▸ Page extract:
>>>>>
But then I was young – and it took ten years in the woods to tell that a mushroom stoppers the mouth of a buried corpse, that birds are the uttered thought of trees, that a greying wolf howls the same old song at the moon, year in, year out,season after season, same rhyme, same reason. I took an axe

This stanza has a more reflective tone than anything else. It seems as if this event happened 10 years ago an she is reflecting on why what happened happened. she may be referring to her naive and child-like personality when she mentions the corpse. The mushroom stoppers may indicate that that personality is not going to resurface. something that was once passionate and exciting to her now bored her (the wolf). The stanza then ends with an abrupt statement to create excitement in the audience.

to a willow to see how it wept. I took an axe to a salmon to see how it leapt. I took an axe to the wolf as he slept, one chop, scrotum to throat, and saw the glistening, virgin white of my grandmother’s bones. I filled his old belly with stones. I stitched him up. Out of the forest I come with my flowers, singing, all alone.

After the protagonist has discovered the power of (poetic) language, she starts to agressively demystify traditional, clihéd imagery: the ‘weeping’ willow only really weeps when it is cut down, salmon only really leaps when one chases it with an axe. In the following lines, Little Red Cap demystifies one final steryotype: that of male overpowerment of the female figure. the ” virgin white of my grandmother’s bones.” may represent the past generation of women who have been opressed and affected by the patriarchal society.
<<<<<
▸ Material provided:
>>>>>
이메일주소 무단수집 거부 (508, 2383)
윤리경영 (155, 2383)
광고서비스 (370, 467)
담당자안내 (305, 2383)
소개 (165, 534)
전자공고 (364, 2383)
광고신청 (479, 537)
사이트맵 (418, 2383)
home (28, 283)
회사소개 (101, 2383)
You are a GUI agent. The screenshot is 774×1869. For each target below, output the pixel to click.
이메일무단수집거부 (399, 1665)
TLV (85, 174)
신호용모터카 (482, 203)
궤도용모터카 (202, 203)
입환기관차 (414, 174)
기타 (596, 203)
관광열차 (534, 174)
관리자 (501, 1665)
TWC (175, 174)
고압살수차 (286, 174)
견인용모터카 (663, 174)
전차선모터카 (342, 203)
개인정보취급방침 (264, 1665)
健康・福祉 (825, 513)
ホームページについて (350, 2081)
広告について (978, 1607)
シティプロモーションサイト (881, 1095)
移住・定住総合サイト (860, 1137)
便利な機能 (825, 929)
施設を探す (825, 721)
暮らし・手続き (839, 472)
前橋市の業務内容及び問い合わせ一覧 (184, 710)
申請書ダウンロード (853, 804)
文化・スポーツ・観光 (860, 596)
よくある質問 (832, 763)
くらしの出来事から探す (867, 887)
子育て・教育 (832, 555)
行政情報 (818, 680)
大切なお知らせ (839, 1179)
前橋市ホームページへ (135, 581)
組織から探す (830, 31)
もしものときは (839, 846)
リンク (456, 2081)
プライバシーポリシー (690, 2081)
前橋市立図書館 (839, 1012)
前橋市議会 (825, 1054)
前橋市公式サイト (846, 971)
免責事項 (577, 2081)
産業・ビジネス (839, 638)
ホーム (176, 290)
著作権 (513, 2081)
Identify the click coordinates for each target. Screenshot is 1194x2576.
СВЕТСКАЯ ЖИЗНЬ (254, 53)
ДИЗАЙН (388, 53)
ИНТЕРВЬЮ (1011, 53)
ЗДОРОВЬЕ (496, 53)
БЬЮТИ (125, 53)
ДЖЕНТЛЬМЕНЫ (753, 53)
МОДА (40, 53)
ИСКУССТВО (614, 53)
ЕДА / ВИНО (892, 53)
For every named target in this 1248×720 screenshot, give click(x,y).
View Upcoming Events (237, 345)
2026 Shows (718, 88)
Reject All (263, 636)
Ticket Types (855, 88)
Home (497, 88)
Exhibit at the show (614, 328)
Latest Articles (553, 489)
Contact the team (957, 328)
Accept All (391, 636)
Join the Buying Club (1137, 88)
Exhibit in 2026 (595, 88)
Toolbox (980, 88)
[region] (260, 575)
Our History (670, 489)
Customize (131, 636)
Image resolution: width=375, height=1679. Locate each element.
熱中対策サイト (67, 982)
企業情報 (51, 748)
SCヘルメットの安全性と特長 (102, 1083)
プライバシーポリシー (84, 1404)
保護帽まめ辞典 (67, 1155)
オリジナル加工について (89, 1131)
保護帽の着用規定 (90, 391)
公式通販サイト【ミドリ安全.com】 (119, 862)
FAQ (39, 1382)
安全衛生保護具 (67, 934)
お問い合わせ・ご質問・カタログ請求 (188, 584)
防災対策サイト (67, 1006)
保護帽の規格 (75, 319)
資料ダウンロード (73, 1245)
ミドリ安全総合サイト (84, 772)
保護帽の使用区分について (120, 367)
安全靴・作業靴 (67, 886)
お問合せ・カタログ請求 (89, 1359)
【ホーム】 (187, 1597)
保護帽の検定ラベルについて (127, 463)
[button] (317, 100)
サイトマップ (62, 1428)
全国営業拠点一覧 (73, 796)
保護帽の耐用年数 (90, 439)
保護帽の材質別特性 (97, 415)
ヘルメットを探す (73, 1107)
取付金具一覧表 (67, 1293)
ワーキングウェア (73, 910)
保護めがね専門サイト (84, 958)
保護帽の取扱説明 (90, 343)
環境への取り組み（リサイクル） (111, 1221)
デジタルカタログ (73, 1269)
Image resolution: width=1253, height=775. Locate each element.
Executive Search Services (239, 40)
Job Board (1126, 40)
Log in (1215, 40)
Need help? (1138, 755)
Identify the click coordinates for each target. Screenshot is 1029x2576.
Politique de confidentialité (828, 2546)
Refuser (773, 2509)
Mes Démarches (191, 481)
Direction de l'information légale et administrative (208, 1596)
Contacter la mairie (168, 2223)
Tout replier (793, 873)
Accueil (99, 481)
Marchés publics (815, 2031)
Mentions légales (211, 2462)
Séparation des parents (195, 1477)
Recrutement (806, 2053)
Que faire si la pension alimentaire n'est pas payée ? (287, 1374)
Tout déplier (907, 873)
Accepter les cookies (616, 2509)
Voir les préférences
<<<<<
▸ Using the information:
a – Answer these questions using the Little Red Cap extract, one answer per line:
(i) How many years in the woods does the poem say it took?
(ii) What does the speaker fill the wolf's belly with?
(iii) What may "virgin white of my grandmother's bones" represent, according to the commentary?
b – Reproduce the Little Red Cap extract word for word, from "This stanza has" to "in the audience.".

▸ Solutions:
a –
(i) Ten years.
(ii) Stones.
(iii) The past generation of women who have been oppressed and affected by the patriarchal society.

b –
This stanza has a more reflective tone than anything else. It seems as if this event happened 10 years ago an she is reflecting on why what happened happened. she may be referring to her naive and child-like personality when she mentions the corpse. The mushroom stoppers may indicate that that personality is not going to resurface. something that was once passionate and exciting to her now bored her (the wolf). The stanza then ends with an abrupt statement to create excitement in the audience.